Babies with chromosomal abnormalities are more likely to have one or more ultrasound markers than babies with normal chromosomes. The risk for a child with a chromosomal abnormality increases with the number of ultrasound markers seen.

The finding of a baby with one or more “ultrasound marker(s)” does NOT mean that the baby has a chromosomal abnormality.
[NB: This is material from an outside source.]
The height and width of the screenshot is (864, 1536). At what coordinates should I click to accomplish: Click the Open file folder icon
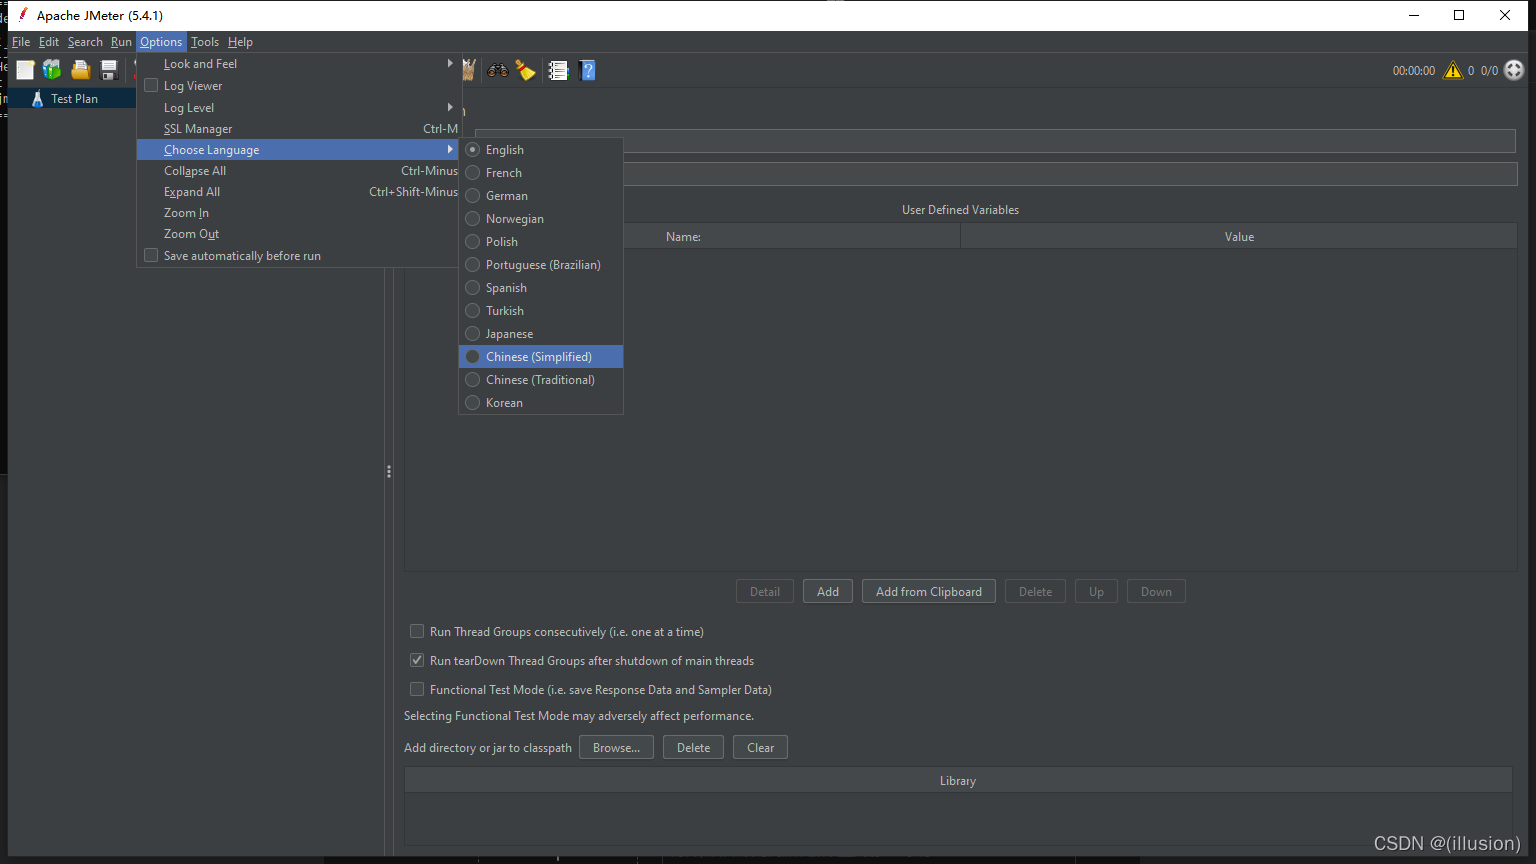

Care must be taken to evaluate the “ultrasound marker(s)” detected in pregnancy and decide how to best manage the remainder of the pregnancy for the best outcome.

Prognosis Based Upon Degree of Pyelectasis:

Less than 10 mm: Approximately 94% to 97% of babies will be normal after birth.
10 to 15 mm: 40% to 60% of babies will be normal at birth, 40% required medical or surgical intervention.
Severe: Most of those babies required medical or surgical intervention.
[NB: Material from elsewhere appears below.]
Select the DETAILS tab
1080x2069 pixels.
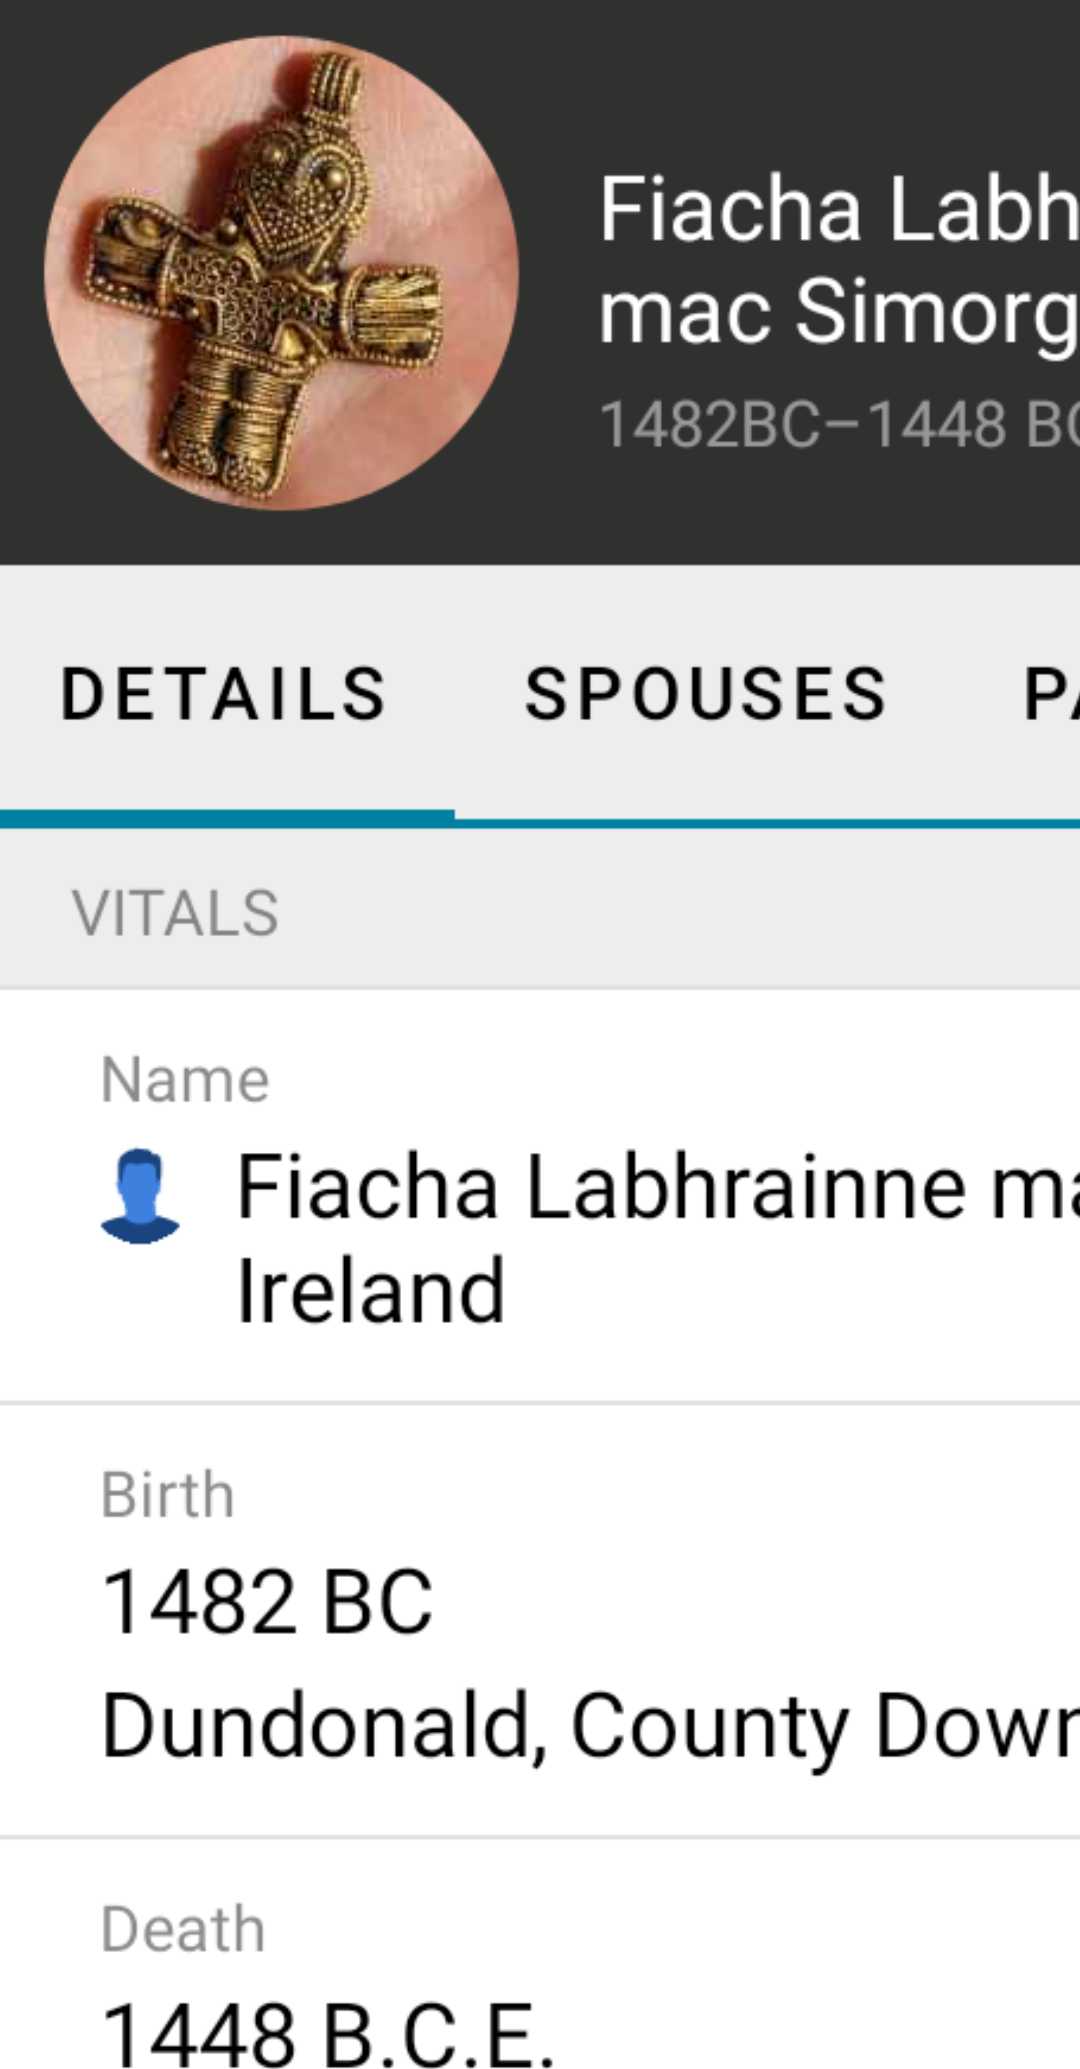(224, 694)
Further Ultrasound Evaluation When Pyelectasis is Detected:

Careful evaluation of fetal ureters and fetal bladder looking for dilatation or distention
Bilateral evaluation of kidneys
Evaluation of Amniotic Fluid Volume
Evaluation for other “ultrasound markers” or fetal anomalies
Follow-up ultrasound of kidneys at regular intervals (e.g. 4 to 6 weeks) until delivery

Increased Risk(s) for Trisomy 21 (Down Syndrome):

A single ultrasound marker in pregnancy may increase the risk for a baby with a chromosomal abnormality to approximately 3-4% above the patient’s maternal age related risk with some ultrasound markers being more significant than others.

If Pyelectasis is the only abnormality identified, the risk for Trisomy 21 (Down Syndrome) is approximately 1 in 300 to 1 in 350 pregnancies. Up to 25% of babies with Trisomy 21 (Down Syndrome) have mild hydronephrosis compared with 2-3 % of normal fetuses.


Although several years ago unilateral or bilateral pyelectasis greater than 3 mm was considered an indication for amniocentesis, today the recommendation for invasive testing would depend upon the presence of other sonographic markers, maternal age and/or other abnormal prenatal tests (i.e. blood testing, DNA etc) suggesting an increased risk for a chromosomal abnormality.